→ **Отрывок для чтения**
------------------------------

Советские поэты, павшие на Великой Отечественной войне
Шрифт:
Он, как и многие в поколении, — яростный книжник: «Книгу (одну) я прочитываю каждый день. И читаю с подчеркиваниями и с выписками. Редко какая остается недочитанной. Я дочитываю ее на следующий день и прочитываю еще одну — меньшего размера» [14] . Причем читает преимущественно большую классику. «Пять гениев мои боги: Шекспир, Бальзак, Достоевский, Горький, Роллан»; «Многих наших поэтов я очень не люблю, потому что все они ненастоящие какие-то. Огромных поэтов люблю — Пушкина, Маяковского, Некрасова, Байрона, Шекспира, Багрицкого. Их нельзя не любить» [15] .
14
Кубанцев
15
Там же. С. 166, 207.
Он трезво судит о бедах современной поэзии: «Наши поэты не имеют собственного отношения к миру, не имеют собственного лица. А без этого также невозможна поэзия. Они похожи друг на друга, и ни один из них не похож на поэта. Через двадцать лет их забудут, как забыли мы Гастева, Герасимова, Кириллова, Богданова и других поэтов, которые двадцать лет назад «гремели» [16] . Он, вероятно, по примеру любимого Бальзака задумывает эпопею из «двадцати приблизительно» романов, частями которой должны были стать книги о Ленине, о художественном гении, о женщине, о будущем — «художественная история половины столетия — и какого столетия!» [17]
16
Там же. С. 206, 207.

------------------------------

→ **Письменное задание**
Допишите следующую часть отрывка о советском поэте, погибшем на войне, начав сразу после его последнего предложения.

→ **Показанные данные**
------------------------------

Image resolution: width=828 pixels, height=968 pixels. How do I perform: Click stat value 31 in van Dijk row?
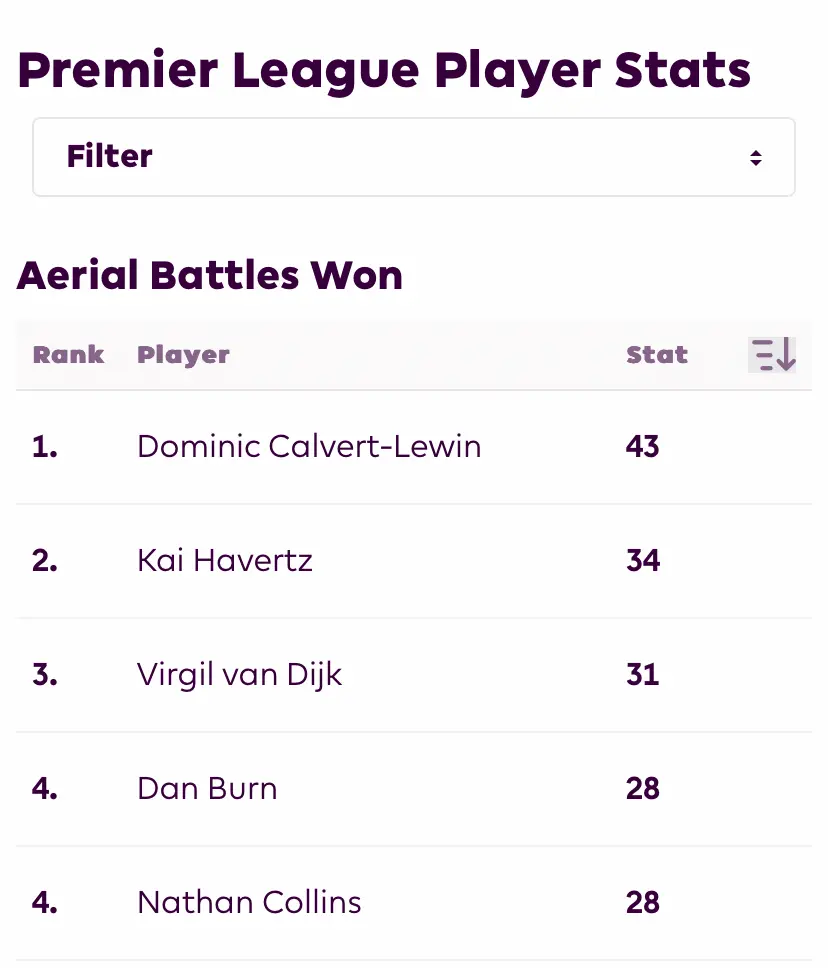[642, 674]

------------------------------

→ **Результат задания**
17
Там же. С. 106.
Он, в общем, владеет и поэтическим словом, о чем свидетельствуют остроумные эпиграммы на вечные темы:
Он был землей, он станет ею снова. И я лишь переход, и дух лишь довод К тому, что он Землею станет снова.(«Хлеб», 1939)
В определенных обстоятельствах, В известных дозах Он благотворней, чем вода, Нужней, чем воздух.(«Яд», 1939)
Но там, где поэт пытается следовать социальному заказу времени, писать о главном, — вдруг бесследно исчезает собственное лицо, а появляются вместо него ученически заимствованные у Маяковского интонация и «лесенка» и чужие мысли, такие же, как у других, рифмованные лозунги (не забудем, правда, что автору всего 18 лет):
Счастье свое мы в работе роем. Рост государства — наш собственный рост. Завтра сделаться может героем Каждый, кто нынче безвестен и прост.(«Стихи о нас», 1938)
Иллюстративность такого рода стихов вряд ли нуждается в специальных доказательствах. Как, впрочем, и неизбежность, необходимость поэтической публицистики в особых обстоятельствах. Диалектика, которая хорошо понята в миниатюре Павла Когана:
И штамп есть штамп. Но тем и мощен штамп, что формула — как армия, как штаб, и в этом злая сила и вина, что безотказна в действии она.(«И
Поэзия тридцатых годов рождалась не только в редакциях и «буднях великих строек», но в тюремной камере, в подполье. В стихах Дмитрия Вакарова, Александра Гаврилюка, ориентирующихся на прямое действие, безотказность формулы служила задачам реальной и жестокой социальной борьбы.
Детство без ласки, Жизнь без любви, — Сердце, мужайся, — Мы — бунтари! Ждем мы с востока Волю и свет. Братьям далеким Шлем мы привет.(А. Вакаров. «Бунтари»)
Не старый инвалид со ржавым самопалом. А точный пулемет глядит из-за стены; И проволокой мы кругом оплетены. И полицейский взор нам острым жалом. …Ты, новая Бастилия, не в силе Укрыться от суда среди глухих болот. Подступит и сюда разгневанный народ, И славен будет час, когда тебя разбили.(А. Гаврилюк «Береза»)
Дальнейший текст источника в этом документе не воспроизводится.